The tax specialist will use this information to consider what options are available to an aircraft owner for declaring their entry into all relevant territories and complying with the VAT rules. There may also be other factors that are relevant depending on the circumstances. These options are usually one of the following:

Temporary Admission

Temporary admission is very simple and effective although it does come with limitations on its use. There are also specific eligibility conditions to be met. Failure to adhere to such conditions could mean facing harsh tax consequences.

Full importation

Full import requires accounting for VAT at the time of importation. It is possible that the aircraft owner will be required to pay the authorities the amount of VAT due on first arrival into the territory. In certain circumstances the VAT payable can be reclaimed or ‘zero rated’ but this will depend on the aircraft and owner’s circumstances. In some cases reclaim may not be granted.

Step 2: Compliance

For the majority of aircraft owners flying into the UK and the EU, their prime concern is ensuring VAT compliant entry combined with ease and flexibility. This involves the aircraft undergoing a 2 stage import process which complies with the rules of both VAT territories.

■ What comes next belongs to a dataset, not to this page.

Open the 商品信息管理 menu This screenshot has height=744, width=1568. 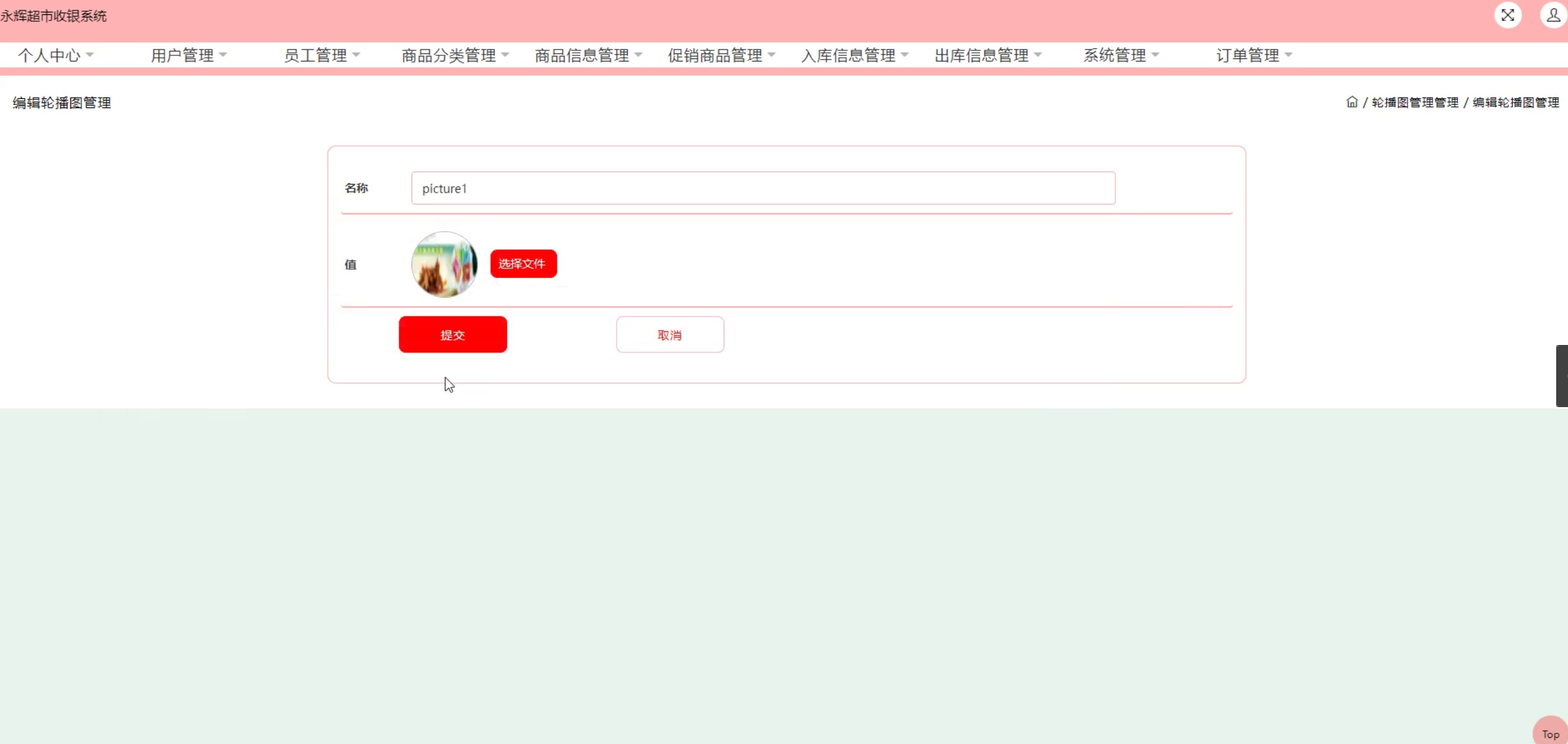click(588, 55)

Temporary admission into one or both territories can be the most convenient and cheapest method, however it has strict eligibility conditions which means it is not available to everyone, and its various interpretations within the EU means it does not bring as much certainty as some require. Because of these issues a full importation into one or both jurisdictions is often necessary. Full importation is frequently cited as providing the greatest certainty as it generates import documents which can be kept on board an aircraft as proof of compliance with VAT rules in a territory.

UK Compliance

Where a full import is required this will typically involve a UK VAT registered company importing the aircraft into the UK – this can be either the owner- ship entity or the aircraft operator depending on whether VAT is due on the import.

EU Compliance

Thereafter, where a full import is required into the EU, this company employs the services of a fiscal representative* to account for VAT and perform a one- off importation into the EU.

The conditions for each stage are very exact, therefore professional advice from an experienced aviation tax advisor is considered essential. It is important to point out that in this process the company does not necessarily have to apply for a VAT registration in Europe and the aircraft registration, owner- ship and operation do not need to change.

* The use of a fiscal representative in this manner has been uniquely developed by Martyn Fiddler Aviation specifically for business aviation customers who want the most streamlined, cost and cash flow efficient, method to compliantly import their aircraft into Europe.

Step 3: Ongoing monitoring

Tax rules evolve and change over time. The same is true of an aircraft, its ownership and its mission. If an aircraft changes ownership (even within the same business structure), or if its use changes from business to private, the tax liability it will face when crossing borders may also change. Therefore periodic reviews of the aircraft use should be applied and are essential where there is a change of use or ownership of the aircraft.